--- Task set ---
A - According to the stock option plan excerpt, what is the most shares of Common Stock for which one employee may be granted options in any fiscal year?
B - List every number written in numerals in the stock option plan excerpt, in the order they appear.
C - Please write a continuation of the stock option plan excerpt, starting after its final sentence.

The Board of Directors or Committee, as the case may be, has the sole discretion
to determine which options shall be Incentive Stock Options and which options
shall be Non-Statutory Stock Options, and shall specifically designate each
option granted under the Plan as an Incentive Stock Option or Non-Statutory




 Stock Option.  No Incentive Stock Option may be granted under the Plan on or
after the tenth anniversary of the last action by the Board of Directors
approving an increase in the number of shares available for issuance under the
Plan, which action was subsequently approved within 12 months by the
shareholders.

         (b)  No employee may be granted Incentive Stock Options under the Plan
such that the aggregate fair market value, on the date of grant, of the stock
with respect to which Incentive Stock Options are exercisable for the first time
by the employee during any calendar year under the Plan and under any other
incentive stock option plan (within the meaning of Section 422 of the Code) of
the Company or any parent or subsidiary of the Company exceeds $100,000.

         (c)  No employee may be granted options under the Plan for more than
250,000 shares of Common Stock in any fiscal year.

         ELIGIBILITY.  Incentive Stock Options and Non-Statutory Stock Options
may be granted under the Plan to employees of the Company or any parent or
subsidiary of the Company (including employees who are directors).  Directors
who are not employees shall only be eligible to receive options granted pursuant
to paragraph 16.

--- Supplied information ---
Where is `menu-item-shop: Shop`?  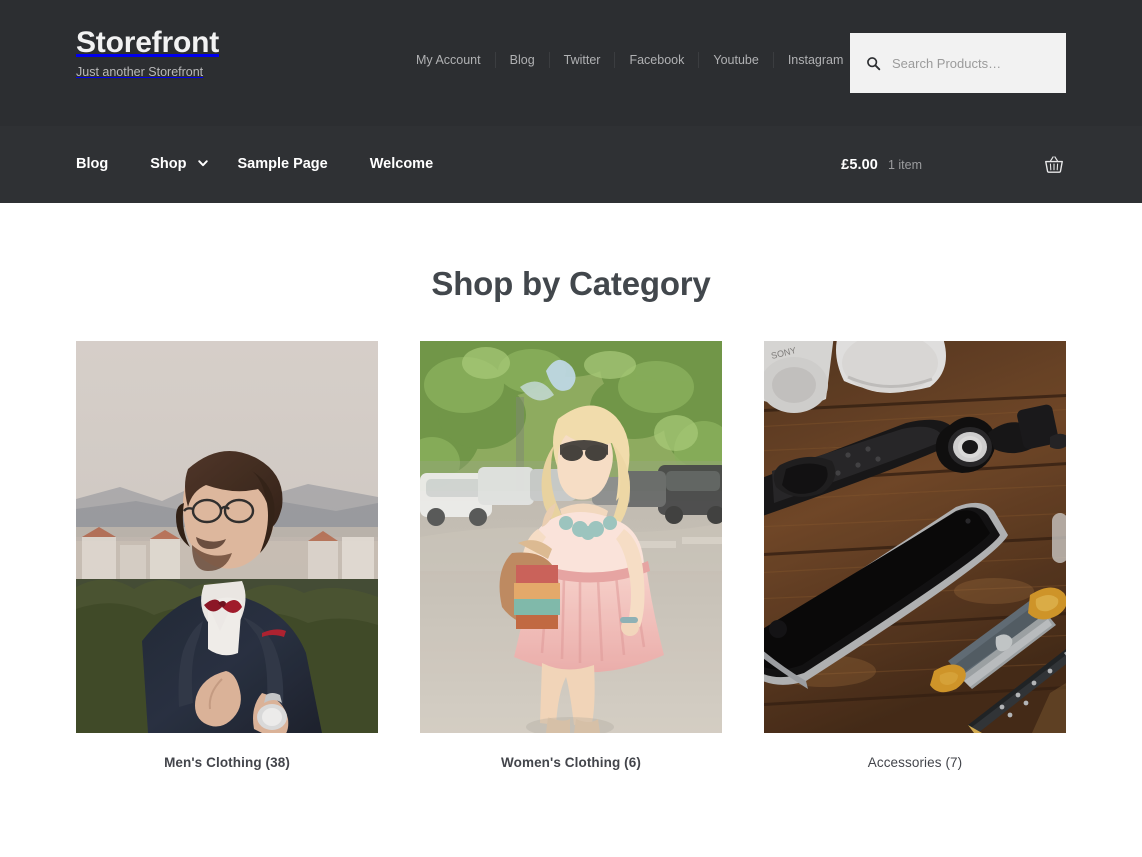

--- Results for each task ---
A - 250,000 shares.

B - 12 (months), 422 (Section 422 of the Code), $100,000, 250,000 (shares), 16 (paragraph 16)

C -
         OPTION PRICE.  The option price per share under each option granted
under the Plan shall be determined by the Board of Directors at the time of
grant.  Except as provided in paragraph 9, the option price shall be not less
than 100 percent of the fair market value of the shares covered by the option on
the date the option is granted.  The fair market value of shares covered by an
option shall be deemed to be the last price for the Common Stock as reported to
NASDAQ and published in the Wall Street Journal for the day preceding the date
of grant, or such other value of the Common Stock as shall be determined by the
Board of Directors of the Company.

         DURATION OF OPTIONS.  Subject to paragraphs 9 and 13, each option
granted under the Plan shall continue in effect for the period fixed by the
Board of Directors, except that no Incentive Stock Option shall be exercisable
after ten years from the date it is granted and no Non-Statutory Stock Option
shall be exercisable after the expiration of 10 years plus seven days from the
date it is granted.

         LIMITATIONS ON GRANTS TO 10 PERCENT SHAREHOLDERS.  An Incentive Stock
Option may be granted under the Plan to an employee possessing more than 10
percent of the total combined voting power of all classes of stock of the
Company or of any parent or subsidiary of the Company only if the option price
is at least 110 percent of the fair market value of the stock subject to the
option on the date it is granted, as described in paragraph 7, and the Incentive
Stock Option by its terms is not exercisable after the expiration of five years
from the date it is granted.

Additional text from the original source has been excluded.